-- Source data --
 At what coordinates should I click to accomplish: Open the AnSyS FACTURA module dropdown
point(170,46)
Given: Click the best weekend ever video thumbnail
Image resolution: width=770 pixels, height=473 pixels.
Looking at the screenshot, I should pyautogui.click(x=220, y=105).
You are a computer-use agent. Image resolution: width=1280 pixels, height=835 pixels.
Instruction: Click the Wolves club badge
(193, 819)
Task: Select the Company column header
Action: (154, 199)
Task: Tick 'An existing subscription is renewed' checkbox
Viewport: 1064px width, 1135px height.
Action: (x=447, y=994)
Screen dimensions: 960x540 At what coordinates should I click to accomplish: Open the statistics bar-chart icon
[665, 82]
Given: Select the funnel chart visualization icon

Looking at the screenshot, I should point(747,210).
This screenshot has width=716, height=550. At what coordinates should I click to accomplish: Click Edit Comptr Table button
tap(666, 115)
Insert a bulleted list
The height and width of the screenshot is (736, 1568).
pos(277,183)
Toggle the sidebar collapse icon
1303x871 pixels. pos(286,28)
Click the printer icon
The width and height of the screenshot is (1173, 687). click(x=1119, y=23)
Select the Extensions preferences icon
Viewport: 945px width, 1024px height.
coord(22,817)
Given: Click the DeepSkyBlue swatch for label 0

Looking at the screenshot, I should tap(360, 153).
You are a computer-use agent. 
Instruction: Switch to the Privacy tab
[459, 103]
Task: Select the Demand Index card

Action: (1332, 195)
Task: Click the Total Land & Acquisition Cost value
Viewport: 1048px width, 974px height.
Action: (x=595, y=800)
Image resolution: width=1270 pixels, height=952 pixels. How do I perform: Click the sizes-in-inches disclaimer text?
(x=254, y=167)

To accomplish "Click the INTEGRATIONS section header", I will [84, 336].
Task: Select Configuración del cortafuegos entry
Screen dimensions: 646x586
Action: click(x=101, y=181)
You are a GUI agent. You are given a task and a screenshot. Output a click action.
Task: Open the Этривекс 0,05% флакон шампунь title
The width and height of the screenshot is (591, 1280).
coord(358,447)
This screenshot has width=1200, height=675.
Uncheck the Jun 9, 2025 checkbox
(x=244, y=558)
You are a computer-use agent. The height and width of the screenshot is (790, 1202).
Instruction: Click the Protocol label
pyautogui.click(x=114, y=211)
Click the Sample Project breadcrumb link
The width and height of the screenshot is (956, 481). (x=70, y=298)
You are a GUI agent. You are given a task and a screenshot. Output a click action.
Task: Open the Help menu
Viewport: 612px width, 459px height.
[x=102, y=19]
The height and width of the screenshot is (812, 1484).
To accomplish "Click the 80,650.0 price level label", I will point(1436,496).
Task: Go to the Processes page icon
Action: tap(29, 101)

-- Work instructions --
Every entry needs to be retyped exactly.

-- Response for this exercise --
 At what coordinates should I click to accomplish: Open the AnSyS FACTURA module dropdown
point(170,46)
Given: Click the best weekend ever video thumbnail
Image resolution: width=770 pixels, height=473 pixels.
Looking at the screenshot, I should pyautogui.click(x=220, y=105).
You are a computer-use agent. Image resolution: width=1280 pixels, height=835 pixels.
Instruction: Click the Wolves club badge
(193, 819)
Task: Select the Company column header
Action: (154, 199)
Task: Tick 'An existing subscription is renewed' checkbox
Viewport: 1064px width, 1135px height.
Action: (x=447, y=994)
Screen dimensions: 960x540 At what coordinates should I click to accomplish: Open the statistics bar-chart icon
[665, 82]
Given: Select the funnel chart visualization icon

Looking at the screenshot, I should point(747,210).
This screenshot has width=716, height=550. At what coordinates should I click to accomplish: Click Edit Comptr Table button
tap(666, 115)
Insert a bulleted list
The height and width of the screenshot is (736, 1568).
pos(277,183)
Toggle the sidebar collapse icon
1303x871 pixels. pos(286,28)
Click the printer icon
The width and height of the screenshot is (1173, 687). click(x=1119, y=23)
Select the Extensions preferences icon
Viewport: 945px width, 1024px height.
coord(22,817)
Given: Click the DeepSkyBlue swatch for label 0

Looking at the screenshot, I should tap(360, 153).
You are a computer-use agent. 
Instruction: Switch to the Privacy tab
[459, 103]
Task: Select the Demand Index card

Action: (1332, 195)
Task: Click the Total Land & Acquisition Cost value
Viewport: 1048px width, 974px height.
Action: (x=595, y=800)
Image resolution: width=1270 pixels, height=952 pixels. How do I perform: Click the sizes-in-inches disclaimer text?
(x=254, y=167)

To accomplish "Click the INTEGRATIONS section header", I will [84, 336].
Task: Select Configuración del cortafuegos entry
Screen dimensions: 646x586
Action: click(x=101, y=181)
You are a GUI agent. You are given a task and a screenshot. Output a click action.
Task: Open the Этривекс 0,05% флакон шампунь title
The width and height of the screenshot is (591, 1280).
coord(358,447)
This screenshot has width=1200, height=675.
Uncheck the Jun 9, 2025 checkbox
(x=244, y=558)
You are a computer-use agent. The height and width of the screenshot is (790, 1202).
Instruction: Click the Protocol label
pyautogui.click(x=114, y=211)
Click the Sample Project breadcrumb link
The width and height of the screenshot is (956, 481). (x=70, y=298)
You are a GUI agent. You are given a task and a screenshot. Output a click action.
Task: Open the Help menu
Viewport: 612px width, 459px height.
[x=102, y=19]
The height and width of the screenshot is (812, 1484).
To accomplish "Click the 80,650.0 price level label", I will point(1436,496).
Task: Go to the Processes page icon
Action: tap(29, 101)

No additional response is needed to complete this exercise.